In June 2018, the Victorian Government recently announced the next steps towards a legislative ban on lightweight single use plastic bags.
Following three months of public consultation in 2017–18 on plastic pollution, a three-step plan to reduce the impacts of plastics on the environment was developed.
- Step 1 – In 2018, the Victorian Government will begin educating retailers and the community about plastic pollution and how to use fewer plastic bags. This will ensure the ban, once introduced, will be as effective as possible.
- Step 2 – Over the next 12 months, the Victorian Government will develop a plan to reduce other types of plastic pollution in our environment. A reference group of government, industry, retail and community group representatives will be established to help develop a plastic pollution plan and advise the government on how we will tackle other types of plastic pollution.
- Step 3 – A legislative ban on lightweight, single-use plastic bags will begin from end 2019.
The facts about plastic bags
Australians use around 10 million plastic bags every day – an astonishing 4 billion every year. Of these, approximately 150 million end up in our oceans and waterways, contributing to an estimated 8 million tonnes of plastic dumped into the ocean every year. These plastic bags fill our landfill, harm our wildlife, and break up into smaller and smaller fragments that continue to cause environmental harm. Most Victorian council kerbside recycling bins do not accept plastic bags, and only 3 per cent of Australia's plastic bags are currently being recycled.
The alternatives to plastic bags
There are lots of alternatives to single-use plastic bags that are compact and easy to carry. They are readily available and often look much prettier. Most stores and supermarkets also offer alternatives at the checkout, including cloth and string bags if you've forgotten to bring your own. To ensure you're reusing the cloth bags you already have, rather than buying more, keep some in your car and carry one with you.
While it would be far better to eliminate plastic bags from the waste chain, soft plastics – including plastic bags – can be recycled at many supermarkets through the REDcycle program.

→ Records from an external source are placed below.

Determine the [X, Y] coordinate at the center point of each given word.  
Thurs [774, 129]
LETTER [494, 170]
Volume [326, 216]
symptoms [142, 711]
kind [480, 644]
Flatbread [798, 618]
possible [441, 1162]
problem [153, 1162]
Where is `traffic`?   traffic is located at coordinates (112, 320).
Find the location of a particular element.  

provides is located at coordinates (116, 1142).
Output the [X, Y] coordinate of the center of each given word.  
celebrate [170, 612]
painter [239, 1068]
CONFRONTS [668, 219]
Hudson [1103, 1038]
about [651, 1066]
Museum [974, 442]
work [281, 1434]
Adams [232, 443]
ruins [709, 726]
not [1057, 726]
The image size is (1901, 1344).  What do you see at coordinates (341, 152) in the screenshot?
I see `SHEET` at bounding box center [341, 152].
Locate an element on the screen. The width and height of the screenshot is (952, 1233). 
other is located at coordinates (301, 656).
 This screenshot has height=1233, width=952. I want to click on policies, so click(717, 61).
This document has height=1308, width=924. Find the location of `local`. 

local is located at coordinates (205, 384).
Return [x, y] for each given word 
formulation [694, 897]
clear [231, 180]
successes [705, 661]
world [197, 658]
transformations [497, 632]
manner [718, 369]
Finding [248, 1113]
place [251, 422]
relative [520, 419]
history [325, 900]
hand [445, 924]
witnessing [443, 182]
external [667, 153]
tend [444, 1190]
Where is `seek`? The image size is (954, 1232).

What can you do about plastic bags?
Say no to plastic bags
Reduce, reuse, recycle. Do you really need all those plastic bags? Wherever possible, it's important to avoid them: in supermarkets, other shops and at home. Remember to say 'no bag please', just as you would say 'no straws please' in bars and restaurants. Better than reusing or recycling is reducing the amount of plastic bags we produce and use in the first place.
Carry a reusable bag with you
Wherever possible, use bags you already have at home – such as backpacks or cloth bags – for your shopping. Keep some in your car and carry one with you so you never need to take a single-use plastic bag. Reusable cloth bags such as cotton, calico or bamboo are a more sustainable choice because they are made from natural fibres. You could even get creative and make your own reusable bags from old clothes and material.
Use reusable packaging
Sandwich bags, freezer bags, garbage bags and so on. With so much plastic in our world do we really need to buy more? Try substituting a glass instead of plastic container for your leftovers and, when the odd plastic bag finds its way into your life, use it as a bin liner. If you must buy plastic bags, buy those made from recycled plastic, and remember to put your kerbside recycling out loose. There are also many ways to avoid food packaging when you shop for food.
Recycle plastic bags and soft plastics
As a last resort, if you cannot avoid or reuse your soft plastics, they can be recycled at many supermarkets through the REDcycle program.